Begin PAGE EXTRACT
Member of the U.S. House of Representatives from Tennessee's 2nd district
- In office March 4, 1831 – March 3, 1833
- Preceded by: Pryor Lea
- Succeeded by: Samuel Bunch

Member of the U.S. House of Representatives from Tennessee's 1st district
- In office March 4, 1841 – March 3, 1843
- Preceded by: William B. Carter
- Succeeded by: Andrew Johnson

Personal details
- Born: May 3, 1798 Spotsylvania County, Virginia, U.S.
- Died: May 26, 1870 (aged 72) Jonesborough, Tennessee, U.S.
- Party: Whig
- Spouse: Loretta Rose Arnold
- Profession: Attorney

= Thomas Dickens Arnold =

American politician

Thomas Dickens Arnold (May 3, 1798 - May 26, 1870) was an American politician who served two terms in the United States House of Representatives, representing Tennessee's 2nd district from 1831 to 1833, and the 1st district from 1841 to 1843. Arnold, reportedly a slave owner, was pro-Union. A staunch opponent of Andrew Jackson, he spent his first term in Congress trying to thwart the Jackson Administration's agenda, and subsequently helped establish the Whig Party in Tennessee. He was twice gerrymandered out of office by Jackson's allies in the state legislature.
End PAGE EXTRACT
# JOB 1
In the Thomas Dickens Arnold page, condense the paragraph beginning "Thomas Dickens Arnold (May 3, 1798" into a short bulleted list that keeps its main facts.
# JOB 2
According to the Thomas Dickens Arnold page, who succeeded him as representative from Tennessee's 1st district?
# JOB 3
From the Thomas Dickens Arnold page, reproduce the passage between "Thomas Dickens Arnold (May" and "the state legislature.", inclusive.
Begin DATASET CONTENT
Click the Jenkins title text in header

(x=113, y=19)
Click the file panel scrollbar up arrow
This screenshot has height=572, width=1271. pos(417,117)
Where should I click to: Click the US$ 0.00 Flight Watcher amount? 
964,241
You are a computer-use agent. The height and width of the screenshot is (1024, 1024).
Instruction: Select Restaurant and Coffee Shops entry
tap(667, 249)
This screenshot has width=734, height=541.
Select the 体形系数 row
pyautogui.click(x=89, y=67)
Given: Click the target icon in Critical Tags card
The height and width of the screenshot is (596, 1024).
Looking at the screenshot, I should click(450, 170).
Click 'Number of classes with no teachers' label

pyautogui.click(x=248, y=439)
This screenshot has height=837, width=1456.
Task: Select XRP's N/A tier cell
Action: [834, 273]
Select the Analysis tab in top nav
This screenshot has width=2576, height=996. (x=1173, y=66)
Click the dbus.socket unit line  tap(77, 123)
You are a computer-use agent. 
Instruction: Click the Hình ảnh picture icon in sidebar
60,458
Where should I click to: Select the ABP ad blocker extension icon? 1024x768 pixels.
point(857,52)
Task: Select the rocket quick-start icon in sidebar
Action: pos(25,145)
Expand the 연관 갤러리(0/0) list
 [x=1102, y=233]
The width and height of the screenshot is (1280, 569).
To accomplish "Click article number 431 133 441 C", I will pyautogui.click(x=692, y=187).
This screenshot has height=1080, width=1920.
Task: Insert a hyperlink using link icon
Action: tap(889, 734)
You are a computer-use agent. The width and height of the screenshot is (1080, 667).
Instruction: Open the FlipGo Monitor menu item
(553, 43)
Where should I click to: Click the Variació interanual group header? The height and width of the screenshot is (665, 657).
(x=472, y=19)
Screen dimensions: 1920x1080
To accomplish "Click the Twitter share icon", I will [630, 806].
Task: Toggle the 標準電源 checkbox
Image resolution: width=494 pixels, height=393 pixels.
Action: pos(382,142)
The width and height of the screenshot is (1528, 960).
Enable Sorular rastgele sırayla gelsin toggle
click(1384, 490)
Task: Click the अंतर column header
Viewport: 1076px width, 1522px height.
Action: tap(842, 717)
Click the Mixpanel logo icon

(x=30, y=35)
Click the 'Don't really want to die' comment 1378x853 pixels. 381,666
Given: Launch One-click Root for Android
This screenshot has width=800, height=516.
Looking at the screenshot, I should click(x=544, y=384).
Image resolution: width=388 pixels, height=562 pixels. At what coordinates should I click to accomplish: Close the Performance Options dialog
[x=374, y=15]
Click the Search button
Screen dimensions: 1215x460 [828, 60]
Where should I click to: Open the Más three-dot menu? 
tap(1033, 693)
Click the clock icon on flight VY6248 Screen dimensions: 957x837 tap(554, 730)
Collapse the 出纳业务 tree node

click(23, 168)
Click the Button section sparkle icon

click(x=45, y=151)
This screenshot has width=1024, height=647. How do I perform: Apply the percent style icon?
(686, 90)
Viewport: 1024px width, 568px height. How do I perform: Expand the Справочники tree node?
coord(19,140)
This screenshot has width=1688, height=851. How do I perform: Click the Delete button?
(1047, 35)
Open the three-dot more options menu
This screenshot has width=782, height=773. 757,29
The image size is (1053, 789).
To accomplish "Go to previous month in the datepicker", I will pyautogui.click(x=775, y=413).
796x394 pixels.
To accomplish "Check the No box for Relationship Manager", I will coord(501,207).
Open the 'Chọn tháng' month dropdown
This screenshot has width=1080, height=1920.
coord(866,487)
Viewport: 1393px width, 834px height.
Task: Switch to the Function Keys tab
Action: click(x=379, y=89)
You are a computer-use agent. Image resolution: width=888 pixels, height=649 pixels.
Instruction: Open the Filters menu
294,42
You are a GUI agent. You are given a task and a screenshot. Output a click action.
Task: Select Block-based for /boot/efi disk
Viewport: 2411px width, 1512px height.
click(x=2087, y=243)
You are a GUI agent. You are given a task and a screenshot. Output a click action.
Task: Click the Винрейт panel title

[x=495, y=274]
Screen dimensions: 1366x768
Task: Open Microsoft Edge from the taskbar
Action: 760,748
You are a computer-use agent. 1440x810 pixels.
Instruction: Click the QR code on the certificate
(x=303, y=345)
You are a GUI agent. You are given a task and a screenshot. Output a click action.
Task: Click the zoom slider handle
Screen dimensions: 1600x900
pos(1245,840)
End DATASET CONTENT
# EXERCISE RESPONSE 1
- Thomas Dickens Arnold (May 3, 1798 – May 26, 1870) was an American politician.
- He served two terms in the U.S. House of Representatives: Tennessee's 2nd district from 1831 to 1833 and the 1st district from 1841 to 1843.
- He was reportedly a slave owner and was pro-Union.
- A staunch opponent of Andrew Jackson, he tried to thwart the Jackson Administration's agenda in his first term and later helped establish the Whig Party in Tennessee.
- Jackson's allies in the state legislature twice gerrymandered him out of office.

# EXERCISE RESPONSE 2
Andrew Johnson.

# EXERCISE RESPONSE 3
Thomas Dickens Arnold (May 3, 1798 - May 26, 1870) was an American politician who served two terms in the United States House of Representatives, representing Tennessee's 2nd district from 1831 to 1833, and the 1st district from 1841 to 1843. Arnold, reportedly a slave owner, was pro-Union. A staunch opponent of Andrew Jackson, he spent his first term in Congress trying to thwart the Jackson Administration's agenda, and subsequently helped establish the Whig Party in Tennessee. He was twice gerrymandered out of office by Jackson's allies in the state legislature.